Hello, ext3. Goodbye, reiser4.

So I’ve been trying out various filesystems over the past few months, by converting a few machines to them and using them on a daily basis.

I’ve found that reiser3, JFS, and XFS are all risky and actually corrupt data on crashes. JFS also has a few weird bugs that make the kernel oops, and sometimes cause filesystem corruption. All of the above also have starvation issues, where one IO-intensive process can dramatically slow down everything on the system (by a factor of 100 or more).

Reiser4 has proven better — only one small issue that I can recall.
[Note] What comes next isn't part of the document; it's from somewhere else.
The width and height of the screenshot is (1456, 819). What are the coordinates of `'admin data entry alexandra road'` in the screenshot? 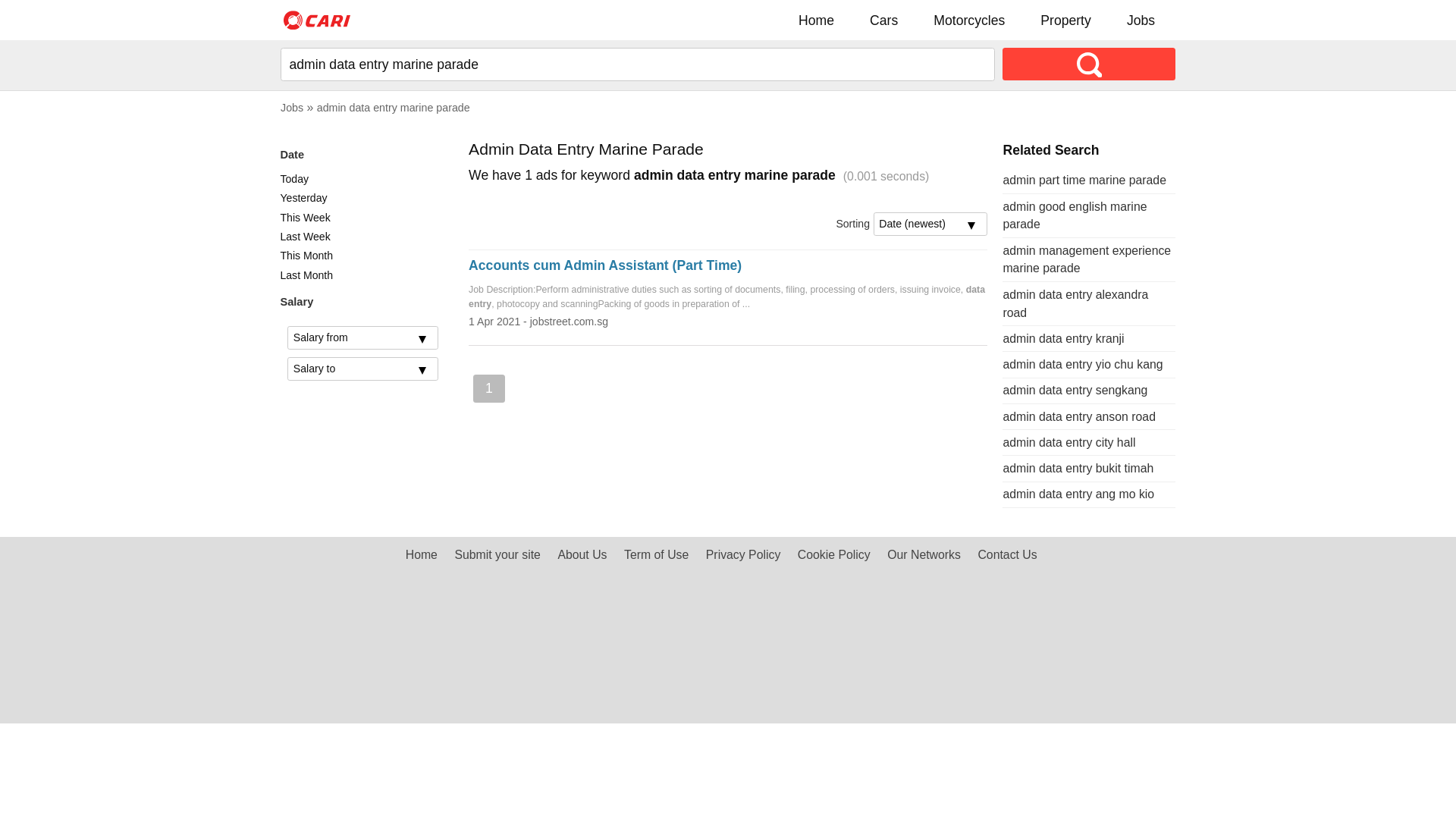 It's located at (1074, 303).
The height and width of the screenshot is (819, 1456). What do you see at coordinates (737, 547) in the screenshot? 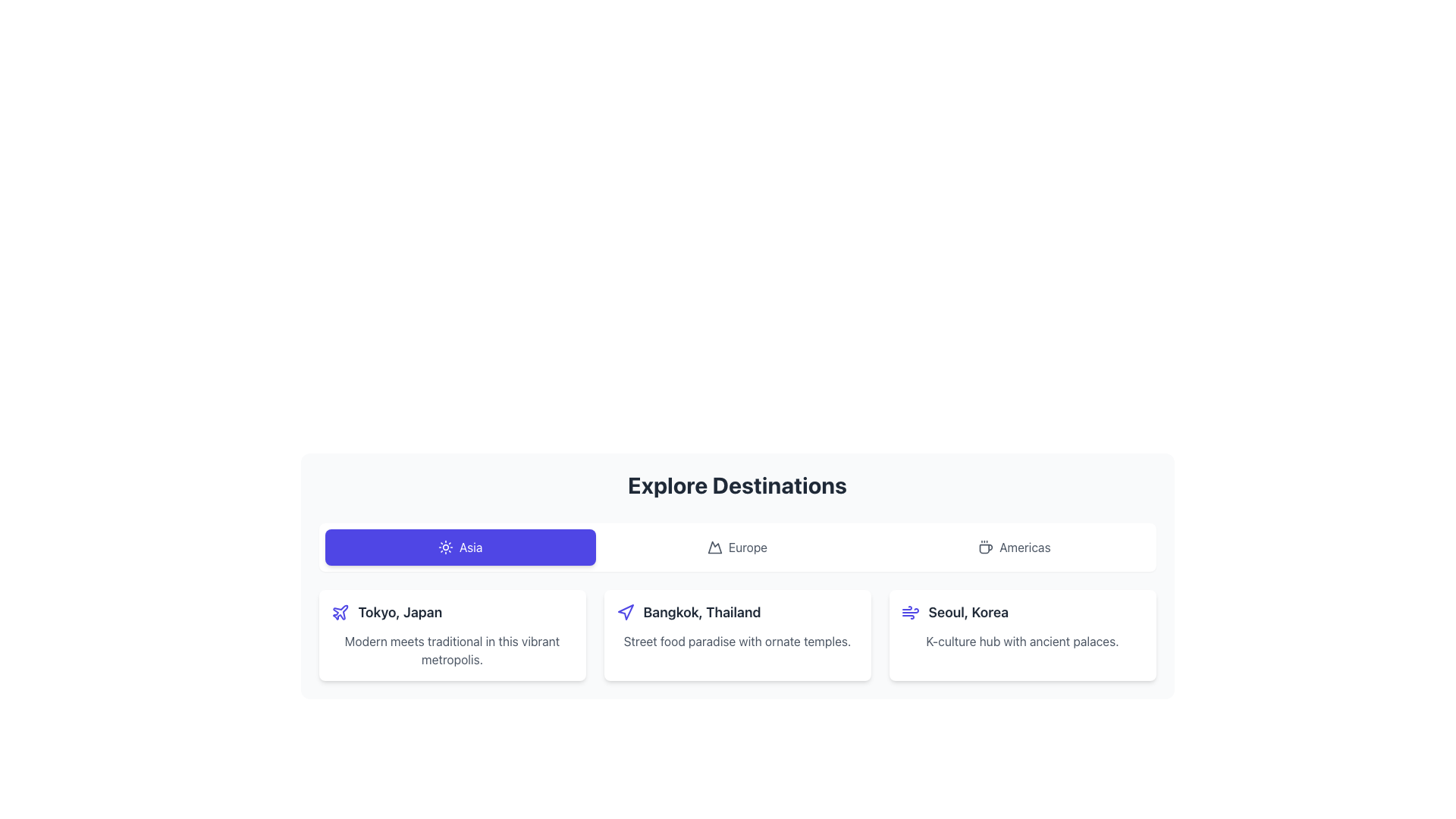
I see `the 'Europe' button, which is a rectangular button with a white background and a mountain icon` at bounding box center [737, 547].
But it’s got a huge problem: no ability to resize a Reiser4 partition. That is rather ridiculous these days, and really reduces the utility of LVM. (Hans says he’ll make it resizable when someone pays.)

So I’ve tried out ext3 again, for the first time in a few years. I’m using data=ordered,commit=300 (or 600 on some machines), which still makes it safer than the other journaled filesystems.

And I must say that it is impressive. The old bottlenecks that I was used to were gone. The thing is reliable and fast, and scales well. I’m going to move everything back to ext3.

So why do Hans’s benchmarks show reiser4 being better? For one thing, most benchmarks measure throughput, not response time, so things like starvation don’t cause black marks in them. Most of them don’t even use multiple processes to simulate real-world activity anyway. Plus, ext3’s default mount options (commit=5, for instance) are much more conservatve than other filesystem’s. To get a fair test, one should increase that commit= number on ext3.